_Your assignment:_ Your result should be every line of the records below that contains the word "each".

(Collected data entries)
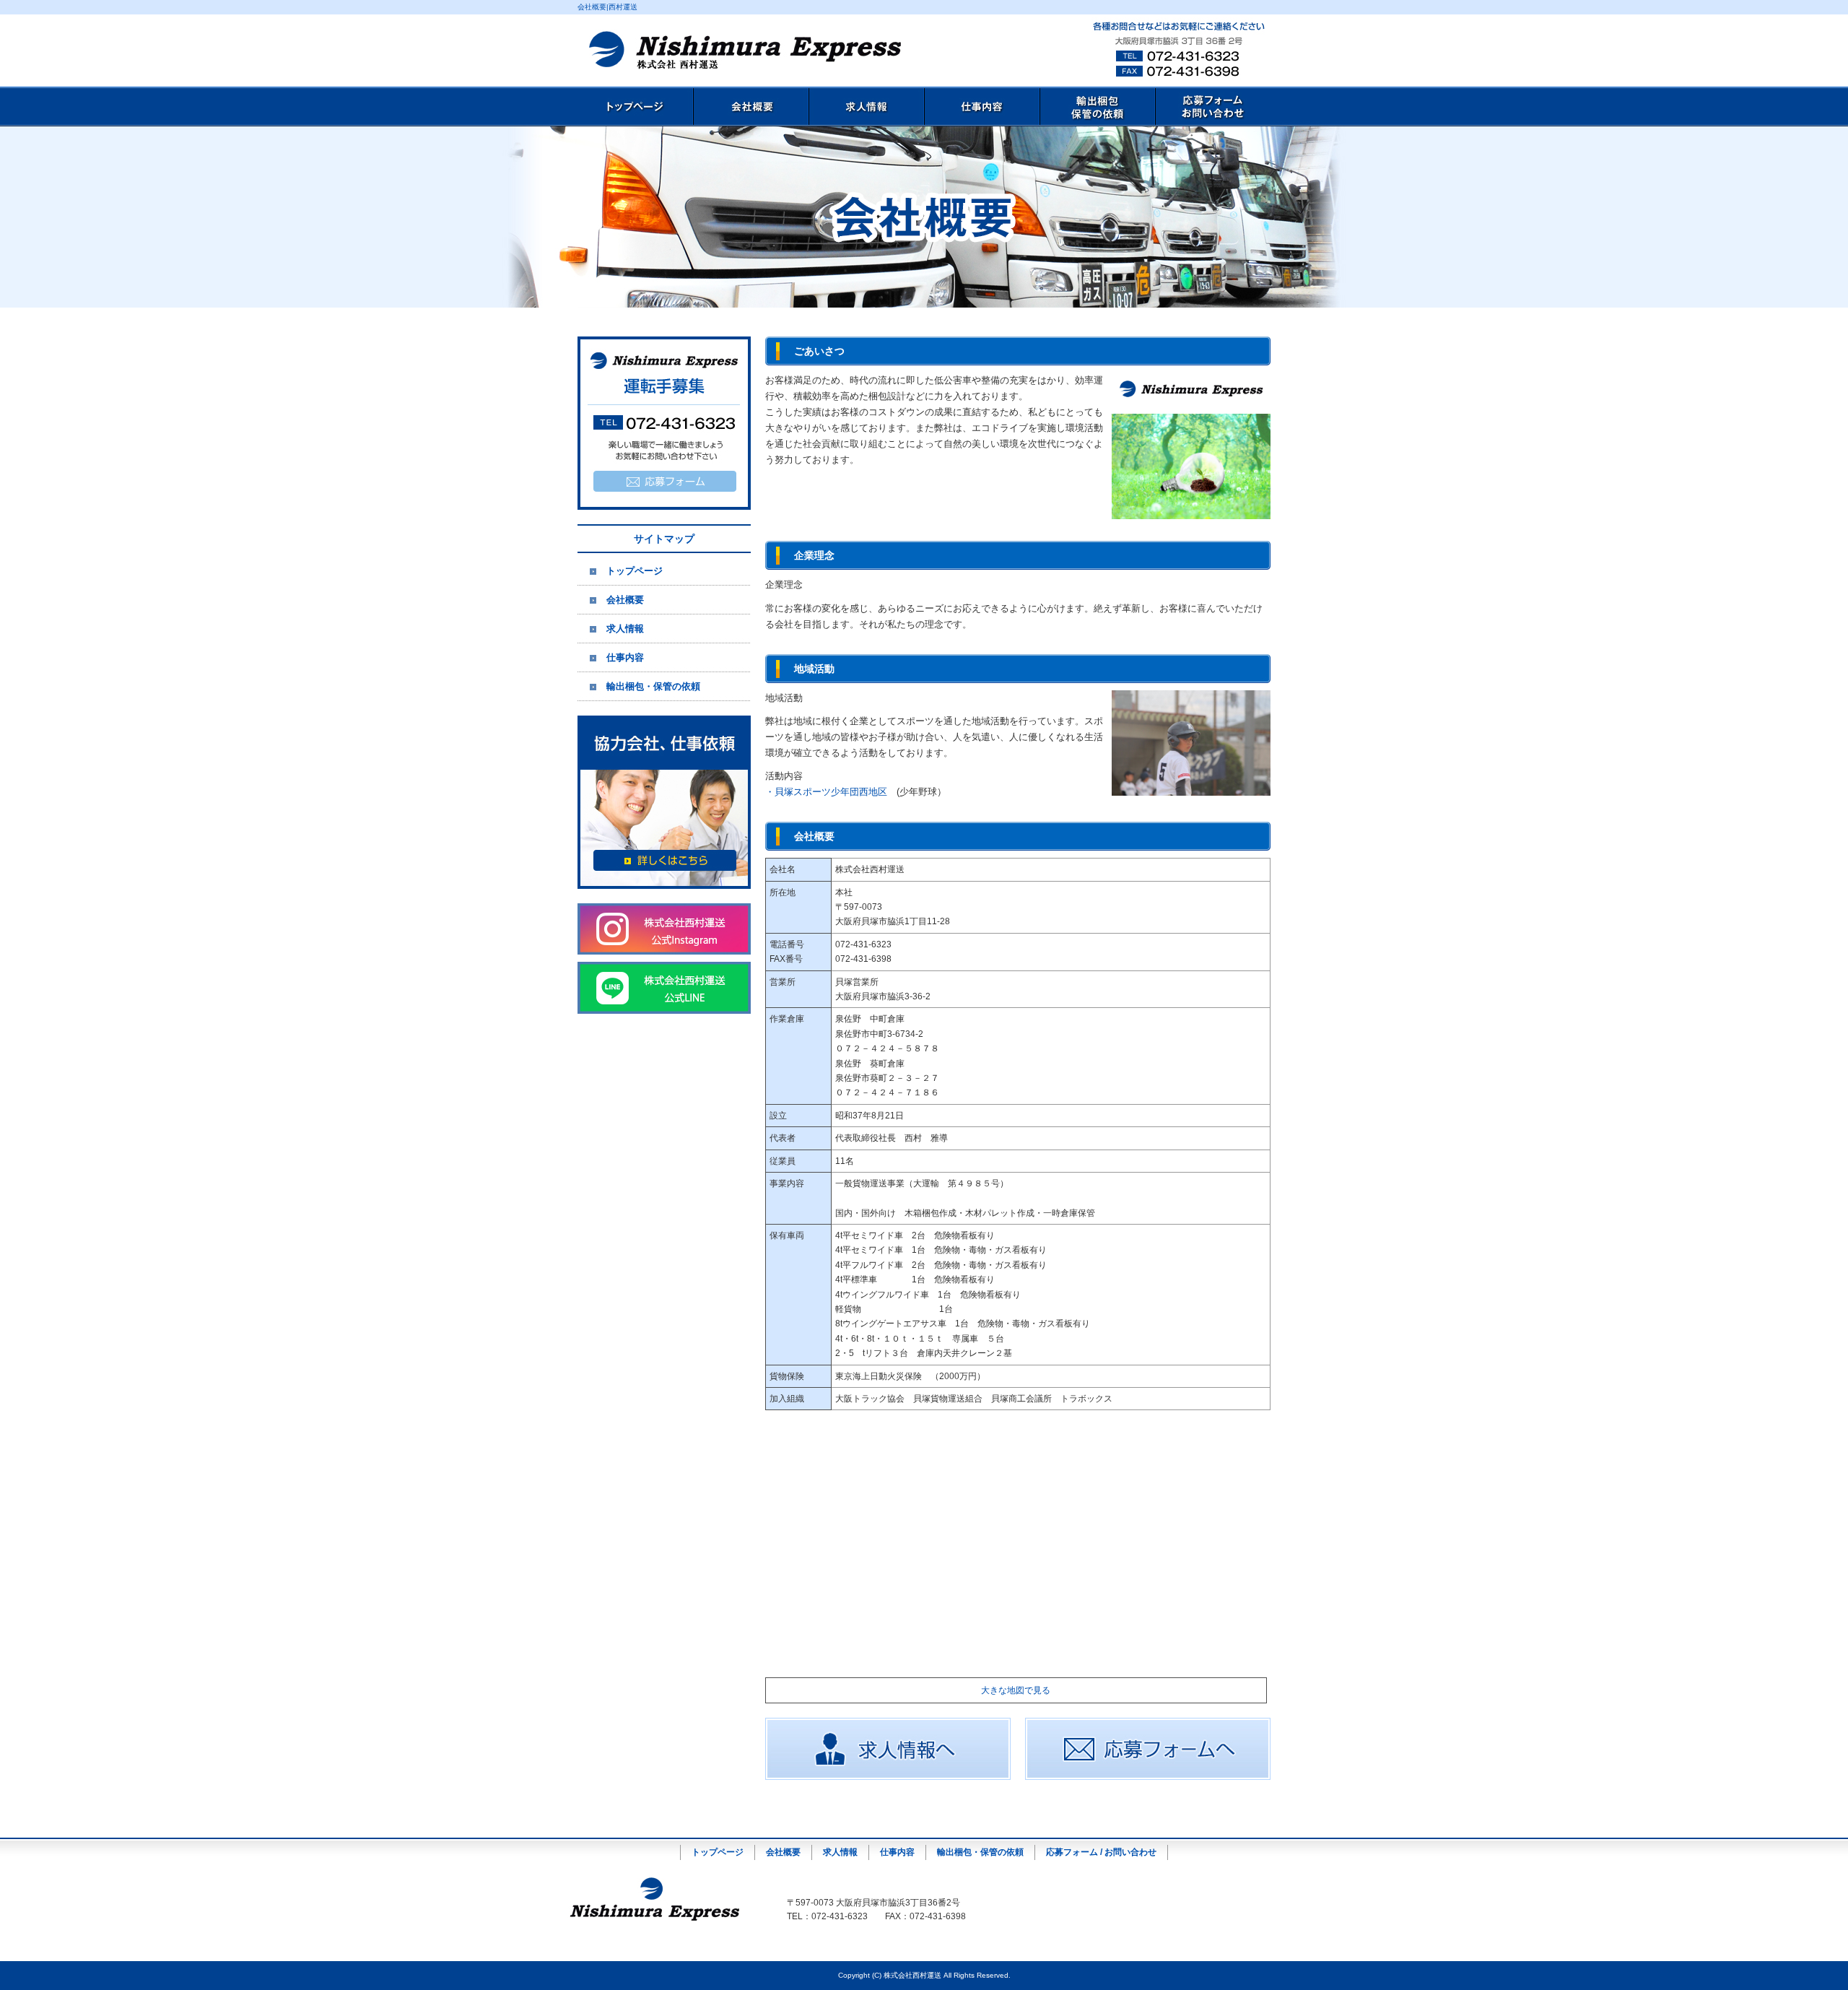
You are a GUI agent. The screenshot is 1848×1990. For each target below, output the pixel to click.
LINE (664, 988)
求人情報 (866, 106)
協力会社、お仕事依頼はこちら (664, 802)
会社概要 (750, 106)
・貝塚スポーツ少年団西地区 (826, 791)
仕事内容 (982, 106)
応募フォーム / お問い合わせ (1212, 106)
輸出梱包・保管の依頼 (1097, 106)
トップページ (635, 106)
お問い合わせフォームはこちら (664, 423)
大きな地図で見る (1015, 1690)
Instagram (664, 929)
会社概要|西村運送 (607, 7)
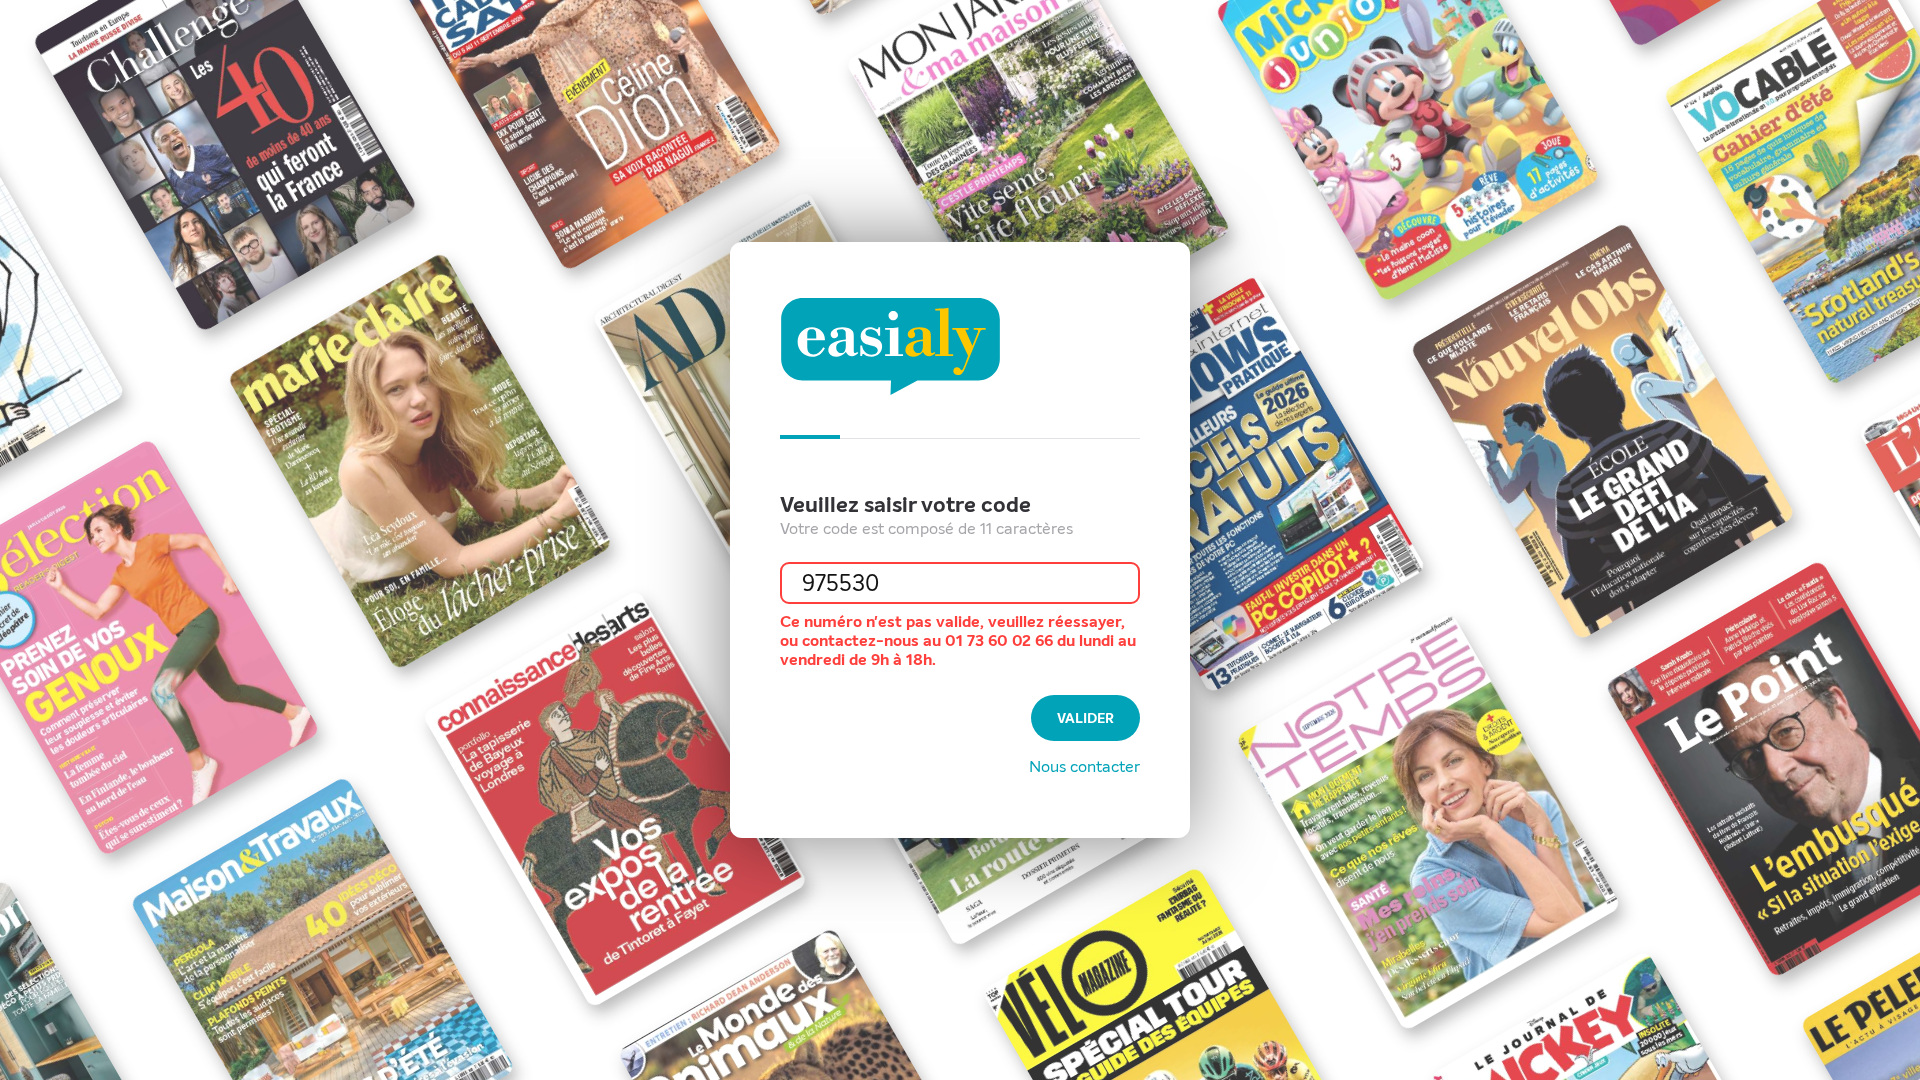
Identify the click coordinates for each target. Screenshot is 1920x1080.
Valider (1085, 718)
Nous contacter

_Answer area:_
You are a GUI agent. The screenshot is 1848×1990. For each target below, output the pixel to click.
Identify the click coordinates for each target. Screenshot is 1920x1080.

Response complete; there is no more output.